Stored items:
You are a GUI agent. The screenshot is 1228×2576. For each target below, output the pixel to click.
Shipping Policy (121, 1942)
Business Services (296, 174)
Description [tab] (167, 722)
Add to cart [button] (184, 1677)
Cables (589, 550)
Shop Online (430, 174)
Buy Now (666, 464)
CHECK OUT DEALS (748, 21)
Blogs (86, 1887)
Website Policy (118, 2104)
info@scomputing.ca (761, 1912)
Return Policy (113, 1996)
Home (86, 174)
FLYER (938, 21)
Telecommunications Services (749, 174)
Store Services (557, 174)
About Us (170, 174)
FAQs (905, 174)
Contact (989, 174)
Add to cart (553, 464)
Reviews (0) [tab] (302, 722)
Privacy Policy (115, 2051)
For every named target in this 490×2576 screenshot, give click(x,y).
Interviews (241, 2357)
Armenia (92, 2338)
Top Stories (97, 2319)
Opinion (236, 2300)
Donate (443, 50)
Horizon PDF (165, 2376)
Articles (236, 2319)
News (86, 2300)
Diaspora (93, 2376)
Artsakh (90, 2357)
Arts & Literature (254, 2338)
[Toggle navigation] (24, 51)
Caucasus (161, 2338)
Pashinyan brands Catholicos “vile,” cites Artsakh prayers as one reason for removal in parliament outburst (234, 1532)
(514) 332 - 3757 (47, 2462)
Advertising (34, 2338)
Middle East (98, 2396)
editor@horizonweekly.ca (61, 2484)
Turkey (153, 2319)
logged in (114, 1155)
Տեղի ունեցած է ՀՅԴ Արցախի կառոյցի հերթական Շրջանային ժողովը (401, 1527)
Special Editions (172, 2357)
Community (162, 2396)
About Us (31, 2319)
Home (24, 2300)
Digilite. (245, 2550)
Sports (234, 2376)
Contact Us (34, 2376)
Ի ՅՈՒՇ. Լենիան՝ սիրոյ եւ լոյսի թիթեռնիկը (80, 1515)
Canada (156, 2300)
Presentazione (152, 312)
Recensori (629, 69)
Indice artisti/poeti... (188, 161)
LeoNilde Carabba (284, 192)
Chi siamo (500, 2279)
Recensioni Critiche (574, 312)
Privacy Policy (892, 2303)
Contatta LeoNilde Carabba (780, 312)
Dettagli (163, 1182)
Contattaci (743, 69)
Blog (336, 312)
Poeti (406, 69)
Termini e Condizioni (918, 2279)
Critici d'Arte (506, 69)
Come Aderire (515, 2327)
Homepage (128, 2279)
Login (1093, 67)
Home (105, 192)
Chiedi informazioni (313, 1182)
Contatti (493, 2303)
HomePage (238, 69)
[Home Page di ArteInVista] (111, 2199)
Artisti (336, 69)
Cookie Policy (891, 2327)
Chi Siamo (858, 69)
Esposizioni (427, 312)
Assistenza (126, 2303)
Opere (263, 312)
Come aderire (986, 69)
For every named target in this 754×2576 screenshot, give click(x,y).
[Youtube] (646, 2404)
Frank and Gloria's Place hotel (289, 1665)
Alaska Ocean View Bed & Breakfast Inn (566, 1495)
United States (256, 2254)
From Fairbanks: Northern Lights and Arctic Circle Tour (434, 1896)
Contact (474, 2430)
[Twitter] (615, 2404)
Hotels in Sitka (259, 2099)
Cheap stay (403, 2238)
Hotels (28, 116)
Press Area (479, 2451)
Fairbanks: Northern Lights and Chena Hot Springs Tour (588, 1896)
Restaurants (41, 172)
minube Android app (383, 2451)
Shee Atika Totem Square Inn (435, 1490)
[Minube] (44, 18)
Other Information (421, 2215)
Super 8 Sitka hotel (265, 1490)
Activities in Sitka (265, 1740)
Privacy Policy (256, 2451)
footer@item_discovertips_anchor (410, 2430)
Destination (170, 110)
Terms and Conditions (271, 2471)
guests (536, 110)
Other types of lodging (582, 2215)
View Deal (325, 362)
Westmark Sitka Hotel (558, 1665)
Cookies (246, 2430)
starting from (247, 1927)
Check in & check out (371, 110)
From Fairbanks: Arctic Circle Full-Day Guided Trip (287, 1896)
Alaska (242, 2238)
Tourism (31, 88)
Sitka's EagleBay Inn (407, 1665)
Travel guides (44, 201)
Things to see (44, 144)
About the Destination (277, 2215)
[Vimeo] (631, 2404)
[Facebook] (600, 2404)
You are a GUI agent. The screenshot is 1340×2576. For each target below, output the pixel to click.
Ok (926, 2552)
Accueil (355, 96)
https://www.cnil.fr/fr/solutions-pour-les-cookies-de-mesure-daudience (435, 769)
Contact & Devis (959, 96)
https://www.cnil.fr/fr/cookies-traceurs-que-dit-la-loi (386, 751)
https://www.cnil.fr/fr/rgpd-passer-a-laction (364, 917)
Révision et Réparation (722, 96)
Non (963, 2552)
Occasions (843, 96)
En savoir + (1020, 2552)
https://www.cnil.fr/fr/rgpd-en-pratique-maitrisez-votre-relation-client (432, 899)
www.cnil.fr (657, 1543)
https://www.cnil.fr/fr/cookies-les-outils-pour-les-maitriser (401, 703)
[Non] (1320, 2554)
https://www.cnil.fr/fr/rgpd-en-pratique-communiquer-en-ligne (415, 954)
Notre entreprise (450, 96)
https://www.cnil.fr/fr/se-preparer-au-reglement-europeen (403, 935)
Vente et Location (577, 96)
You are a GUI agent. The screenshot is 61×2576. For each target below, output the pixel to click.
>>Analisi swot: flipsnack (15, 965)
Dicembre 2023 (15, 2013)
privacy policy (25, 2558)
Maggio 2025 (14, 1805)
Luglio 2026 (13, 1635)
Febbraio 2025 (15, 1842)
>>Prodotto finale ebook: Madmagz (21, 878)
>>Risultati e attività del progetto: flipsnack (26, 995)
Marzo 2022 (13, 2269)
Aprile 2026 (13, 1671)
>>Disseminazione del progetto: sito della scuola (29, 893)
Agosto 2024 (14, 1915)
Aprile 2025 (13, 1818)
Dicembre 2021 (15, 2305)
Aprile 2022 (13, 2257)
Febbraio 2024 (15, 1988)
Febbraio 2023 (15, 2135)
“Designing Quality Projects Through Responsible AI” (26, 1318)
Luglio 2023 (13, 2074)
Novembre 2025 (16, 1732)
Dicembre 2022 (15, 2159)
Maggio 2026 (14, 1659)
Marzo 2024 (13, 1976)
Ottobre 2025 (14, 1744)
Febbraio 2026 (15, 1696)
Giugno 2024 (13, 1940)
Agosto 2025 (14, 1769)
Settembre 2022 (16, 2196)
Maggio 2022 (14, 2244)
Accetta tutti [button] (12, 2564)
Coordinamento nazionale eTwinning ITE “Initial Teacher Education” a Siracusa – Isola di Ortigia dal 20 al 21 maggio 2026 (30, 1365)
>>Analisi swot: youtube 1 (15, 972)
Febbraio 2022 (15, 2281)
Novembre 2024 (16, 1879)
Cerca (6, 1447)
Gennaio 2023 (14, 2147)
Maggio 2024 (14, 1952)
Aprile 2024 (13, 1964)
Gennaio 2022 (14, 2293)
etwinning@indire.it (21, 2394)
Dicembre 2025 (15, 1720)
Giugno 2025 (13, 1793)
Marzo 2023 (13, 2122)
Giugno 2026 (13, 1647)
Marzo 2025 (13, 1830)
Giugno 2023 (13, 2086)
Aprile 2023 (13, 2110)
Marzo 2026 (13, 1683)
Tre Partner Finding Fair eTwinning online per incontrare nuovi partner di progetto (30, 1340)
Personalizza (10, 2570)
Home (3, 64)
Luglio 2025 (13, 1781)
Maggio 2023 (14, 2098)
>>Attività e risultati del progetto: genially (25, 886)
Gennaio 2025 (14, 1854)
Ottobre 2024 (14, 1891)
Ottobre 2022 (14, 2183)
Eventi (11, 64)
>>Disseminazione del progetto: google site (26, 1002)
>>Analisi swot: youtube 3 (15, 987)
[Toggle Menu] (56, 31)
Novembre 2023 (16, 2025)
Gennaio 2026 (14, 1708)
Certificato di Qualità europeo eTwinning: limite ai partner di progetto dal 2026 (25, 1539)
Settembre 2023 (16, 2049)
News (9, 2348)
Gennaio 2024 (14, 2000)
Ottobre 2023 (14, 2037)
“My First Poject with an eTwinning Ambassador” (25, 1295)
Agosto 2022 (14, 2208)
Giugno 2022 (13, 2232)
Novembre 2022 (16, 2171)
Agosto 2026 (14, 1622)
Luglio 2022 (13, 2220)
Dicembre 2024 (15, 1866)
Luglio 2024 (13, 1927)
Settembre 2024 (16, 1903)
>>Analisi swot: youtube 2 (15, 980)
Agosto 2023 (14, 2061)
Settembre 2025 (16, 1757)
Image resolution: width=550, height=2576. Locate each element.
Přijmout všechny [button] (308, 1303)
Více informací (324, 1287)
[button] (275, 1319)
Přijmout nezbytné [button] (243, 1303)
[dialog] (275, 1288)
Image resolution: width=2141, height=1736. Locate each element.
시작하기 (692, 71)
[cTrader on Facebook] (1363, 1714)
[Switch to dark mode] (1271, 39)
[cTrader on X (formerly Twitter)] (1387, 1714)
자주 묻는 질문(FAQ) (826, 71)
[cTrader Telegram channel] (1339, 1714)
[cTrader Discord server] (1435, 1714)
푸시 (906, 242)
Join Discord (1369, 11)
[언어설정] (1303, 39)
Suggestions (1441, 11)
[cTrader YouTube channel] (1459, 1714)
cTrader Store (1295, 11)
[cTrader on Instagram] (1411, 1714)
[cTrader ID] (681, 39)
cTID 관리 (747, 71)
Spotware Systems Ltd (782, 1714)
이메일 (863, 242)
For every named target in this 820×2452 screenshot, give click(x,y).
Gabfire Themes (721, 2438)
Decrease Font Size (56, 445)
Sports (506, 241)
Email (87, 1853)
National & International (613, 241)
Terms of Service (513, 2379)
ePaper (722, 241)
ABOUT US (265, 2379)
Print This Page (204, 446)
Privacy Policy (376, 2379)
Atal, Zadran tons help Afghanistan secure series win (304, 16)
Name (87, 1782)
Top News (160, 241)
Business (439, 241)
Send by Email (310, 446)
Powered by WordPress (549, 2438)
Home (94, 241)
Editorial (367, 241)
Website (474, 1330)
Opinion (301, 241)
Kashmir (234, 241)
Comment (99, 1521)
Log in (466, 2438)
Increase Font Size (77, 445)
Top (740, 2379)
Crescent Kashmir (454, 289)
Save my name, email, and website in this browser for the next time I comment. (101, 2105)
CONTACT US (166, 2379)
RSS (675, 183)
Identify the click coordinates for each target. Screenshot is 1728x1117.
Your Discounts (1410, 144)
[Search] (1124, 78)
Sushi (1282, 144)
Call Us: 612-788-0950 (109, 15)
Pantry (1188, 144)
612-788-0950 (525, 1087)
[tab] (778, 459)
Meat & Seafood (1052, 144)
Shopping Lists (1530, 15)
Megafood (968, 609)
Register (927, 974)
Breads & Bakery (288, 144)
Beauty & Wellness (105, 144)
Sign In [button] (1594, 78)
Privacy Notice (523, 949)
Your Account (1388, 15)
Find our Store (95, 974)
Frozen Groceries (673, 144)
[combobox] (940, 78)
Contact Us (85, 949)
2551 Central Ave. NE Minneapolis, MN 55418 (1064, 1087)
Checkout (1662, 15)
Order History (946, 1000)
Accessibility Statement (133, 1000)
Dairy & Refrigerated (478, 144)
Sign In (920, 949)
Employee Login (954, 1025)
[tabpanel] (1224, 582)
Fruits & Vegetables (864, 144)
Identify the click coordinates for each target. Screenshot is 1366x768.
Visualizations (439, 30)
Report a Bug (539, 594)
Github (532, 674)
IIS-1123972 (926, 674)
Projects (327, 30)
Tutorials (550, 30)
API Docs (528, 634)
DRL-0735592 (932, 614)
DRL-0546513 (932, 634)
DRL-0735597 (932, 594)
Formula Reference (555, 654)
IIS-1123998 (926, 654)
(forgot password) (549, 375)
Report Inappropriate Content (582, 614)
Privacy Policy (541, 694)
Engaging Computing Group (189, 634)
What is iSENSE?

Brief: What you return should be the lines from the beginning of the records through the one that contains "Store Services (557, 174)", repeated exactly and with no additions.

Output:
You are a GUI agent. The screenshot is 1228×2576. For each target below, output the pixel to click.
Shipping Policy (121, 1942)
Business Services (296, 174)
Description [tab] (167, 722)
Add to cart [button] (184, 1677)
Cables (589, 550)
Shop Online (430, 174)
Buy Now (666, 464)
CHECK OUT DEALS (748, 21)
Blogs (86, 1887)
Website Policy (118, 2104)
info@scomputing.ca (761, 1912)
Return Policy (113, 1996)
Home (86, 174)
FLYER (938, 21)
Telecommunications Services (749, 174)
Store Services (557, 174)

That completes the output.